Enprise Group is invested in five businesses – the wholly owned Enprise Solutions, joint ventures Datagate Innovation and Kilimanjaro Consulting, and holdings in iSell and Vadacom.
The business strategy behind the listing of Enprise Group on the NZAX is to create a platform for profitable growth through acquisitions as well as organic growth in existing business divisions.
Major areas of focus are on providing business solutions via the cloud; extending Enprise Solutions' and Kilimanjaro Consultings' network of branches across Australia and New Zealand; building a strong CRM practice based on Microsoft and MYOB offerings; and providing customised online reporting and billing portals for telcos, utility companies and hosted service providers.
Enprise Group's strategy for its investments is to unlock mutual synergies to accelerate growth for all. Vadacom and Enprise Solutions share a significant number of customers and have a similar target market. Datagate and iSell both target the same Managed Service Provider market and can link their sales and marketing functions to give each other sales introductions. The Kilimanjaro acquisition better utilises the cloud skills and infrastructure resources already deployed by Enprise Solutions.
These interlocking characteristics are a hallmark of Enprise Group’s wider growth strategy.
The NZAX listing of Enprise Group is the latest chapter of a business journey that began back in 1997 when Mark Loveys cut the first lines of code of what is now MYOB Exo– the leading business software used by mid-sized companies across Australia and New Zealand. See The Exonet story
Exonet – as the software was called in 1997 – was a revolutionary business software suite that made modern enterprise resource planning affordable for mid-sized businesses for the first time. In August 2000 Loveys and his business partners sold Exonet to Solution 6 for A$30M. In 2004 Solution 6 merged with MYOB, and Exonet became known as MYOB Exo. Following that divestment, Loveys led a management buy back of the Enprise direct sales division of Exonet to form Enprise Group.
With funding from New Zealand venture capital firm TMT Ventures and the New Zealand Government Venture Investment Fund, cloud provisioning software company EMS Cortex was merged with Enprise Group, and Enprise Software – an SAP Business One specialist development and implementation divisions – was formed. In 2011 Citrix Systems acquired EMS Cortex and in early 2012 Loveys acquired all the shares of Enprise Group.
At the same time, DSQ Holdings Ltd (formerly Datasquirt Ltd) – another software company co-founded by Mark Loveys and listed on the ASX in 2009 – sold its software and operations to US-based LiveOps.
Following the sale of the Datasquirt business, the DSQ board announced to the market that it would be looking for a suitable business to acquire in order to build shareholder value beyond what could be achieved by holding on to the cash and liquidating.
Loveys offered Enprise Group to the DSQ board at an equivalent price as that paid for Enprise plus incurred costs. At the DSQ AGM shareholders voted to accept the offer, with Mark Loveys and Elliot Cooper abstaining.
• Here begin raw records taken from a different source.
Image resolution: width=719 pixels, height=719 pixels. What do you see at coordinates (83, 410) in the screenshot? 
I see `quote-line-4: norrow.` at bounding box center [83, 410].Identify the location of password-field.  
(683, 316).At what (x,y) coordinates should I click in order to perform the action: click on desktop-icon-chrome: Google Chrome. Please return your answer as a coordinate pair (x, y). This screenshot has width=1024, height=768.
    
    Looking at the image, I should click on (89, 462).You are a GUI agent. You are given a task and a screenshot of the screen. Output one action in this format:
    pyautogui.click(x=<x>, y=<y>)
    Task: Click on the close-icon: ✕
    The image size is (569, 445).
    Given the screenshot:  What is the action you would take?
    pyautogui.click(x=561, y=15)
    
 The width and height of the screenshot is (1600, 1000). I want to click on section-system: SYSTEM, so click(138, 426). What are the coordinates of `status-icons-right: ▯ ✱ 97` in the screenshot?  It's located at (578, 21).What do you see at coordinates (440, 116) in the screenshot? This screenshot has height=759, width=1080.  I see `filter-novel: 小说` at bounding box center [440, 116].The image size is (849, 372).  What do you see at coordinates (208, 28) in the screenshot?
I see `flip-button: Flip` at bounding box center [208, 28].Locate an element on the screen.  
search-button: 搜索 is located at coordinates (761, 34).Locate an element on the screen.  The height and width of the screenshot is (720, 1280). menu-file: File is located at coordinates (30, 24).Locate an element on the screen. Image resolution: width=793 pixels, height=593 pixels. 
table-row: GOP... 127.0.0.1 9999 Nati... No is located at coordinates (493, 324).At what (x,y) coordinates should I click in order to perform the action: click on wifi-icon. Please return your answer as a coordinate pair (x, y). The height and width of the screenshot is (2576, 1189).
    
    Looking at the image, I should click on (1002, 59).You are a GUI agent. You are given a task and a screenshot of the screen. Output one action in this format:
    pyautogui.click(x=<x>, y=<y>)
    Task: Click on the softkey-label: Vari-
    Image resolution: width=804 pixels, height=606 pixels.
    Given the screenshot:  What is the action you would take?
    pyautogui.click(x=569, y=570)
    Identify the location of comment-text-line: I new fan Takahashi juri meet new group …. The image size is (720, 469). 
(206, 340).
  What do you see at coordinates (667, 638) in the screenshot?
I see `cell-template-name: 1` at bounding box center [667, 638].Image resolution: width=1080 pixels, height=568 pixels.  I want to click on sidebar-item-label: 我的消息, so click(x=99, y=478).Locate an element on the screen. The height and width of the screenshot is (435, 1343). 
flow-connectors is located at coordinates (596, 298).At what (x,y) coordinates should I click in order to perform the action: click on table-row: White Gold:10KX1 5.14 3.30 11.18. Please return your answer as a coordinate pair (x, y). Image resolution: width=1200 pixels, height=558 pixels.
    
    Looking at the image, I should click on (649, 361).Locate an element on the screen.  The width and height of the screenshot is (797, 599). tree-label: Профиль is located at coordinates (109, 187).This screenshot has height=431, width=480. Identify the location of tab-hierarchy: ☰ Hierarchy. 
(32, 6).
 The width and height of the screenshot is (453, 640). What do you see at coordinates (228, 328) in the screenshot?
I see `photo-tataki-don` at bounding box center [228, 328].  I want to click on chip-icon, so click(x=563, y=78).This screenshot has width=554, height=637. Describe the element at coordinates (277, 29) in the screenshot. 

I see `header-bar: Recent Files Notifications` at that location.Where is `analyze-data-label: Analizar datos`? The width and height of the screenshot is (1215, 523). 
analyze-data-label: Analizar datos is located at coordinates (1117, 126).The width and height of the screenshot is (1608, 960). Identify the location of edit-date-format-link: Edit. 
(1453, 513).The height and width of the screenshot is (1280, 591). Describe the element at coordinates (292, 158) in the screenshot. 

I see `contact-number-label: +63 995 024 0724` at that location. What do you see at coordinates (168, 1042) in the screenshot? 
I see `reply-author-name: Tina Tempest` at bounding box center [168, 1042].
“I am delighted with the outcome,” Loveys says. “Enprise is a profitable and growing business that I would be happy to own in my own right. But it will be an even better business as a publicly listed company with better access to investment and the means to grow faster through strategic acquisitions.
“The operating divisions of Enprise are ideally positioned in growing market segments. Enprise Solutions has momentum, reputation and cloud expertise that add up to a potent force in the MYOB Exo and MYOB Advanced markets across the region. Datagate Innovations customers comprise a strong global market vertical that Enprise can apply to its international sales channel and ERP-based partnerships.
“Our long-term objective is to build Enprise Group into a substantial software and services company and deliver outstanding value to our customers and shareholders,” Loveys says.